The complexity of human anatomy and kinesiology (movement) is obviously fascinating to me. But rather than subject you to technical talk of force couples, frontal planes of motion, agonist/antagonists, synergists, reciprocal inhibition, etc., I’m going to try to share some helpful information in more understandable language.
In addition to strength training, which adds lean muscle tissue to everyone regardless of age and is clearly proven to improve just about every aspect of human existence from equilibrium to energy, we need to be balanced. Not in the equilibrium sense but from one side of our body to the other, from front to back, from upper body to lower body. This balancing allows us to move and to do things more efficiently, more safely, with less pain and less chance of injury. Makes sense, right?
When we walk we use our hip flexors—oops—make that the muscles on the front of our leg to lift it, move it forward, and plant our foot. Then the muscles on the back of the leg are used to push that leg back and propel us forward. We don’t think about all that, of course, but take a moment to picture it. So we balance side to side because each leg is alternately used equally. We balance front to back because muscles on the front and back of our legs are alternately used equally. We’re even sort of balanced upper to lower because we coordinate our arms with our leg movements.
Now let’s look at a couple of popular cardiovascular/cardiorespiratory exercises. Our lifestyle of increasing convenience in the 21st century involves a lot of sitting. We sit when we eat our meals, at our desks, in our cars, in front of our televisions, at most entertainment and sporting events, etc. The muscles that would be normal length when standing are crunched, inactive, shortened, become tight as a result and cease to work loosely, comfortably and freely. We are designed so when that happens the opposing muscles also automatically stop working efficiently to protect us from hurting ourselves. It’s a subconscious checks and balances feature. So if our lifestyle involves a lot of sitting, a lot of muscles aren’t functioning well.

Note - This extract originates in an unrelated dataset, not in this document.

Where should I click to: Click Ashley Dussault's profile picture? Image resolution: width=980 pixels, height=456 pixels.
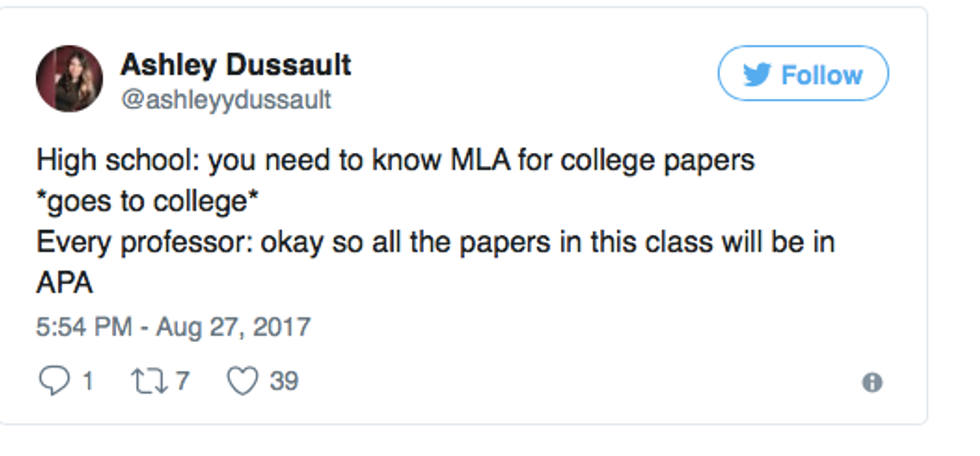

Our primary exercises should at least try to re-balance us and therefore should be done while upright. Am I saying cycling or spinning are bad for us? No. I am saying they should not be the primary focus but should be used to complement more upright body movements. The same with seated weight resistance training machines. We should learn to use our stand-up muscles safely and efficiently.
Oh, like treadmills, right? Well, not exactly. Remember how we walk. On a treadmill we lift our leg using the muscles on the front but then the efficient belt just takes the leg back with no muscle involvement necessary. Creating imbalance? You bet. Better than sitting on the couch? Yes, it definitely is. But to be complete, some exercise is needed to re-balance and train the opposing muscles on the back of the leg (hamstrings) and the butt (gluteals). Or walk on a stable surface without holding onto rails.
Is all this too picky? Only for health nut extremists? No, all this will help you be healthier, move better, have fewer aches, pains and injuries and be re-balanced.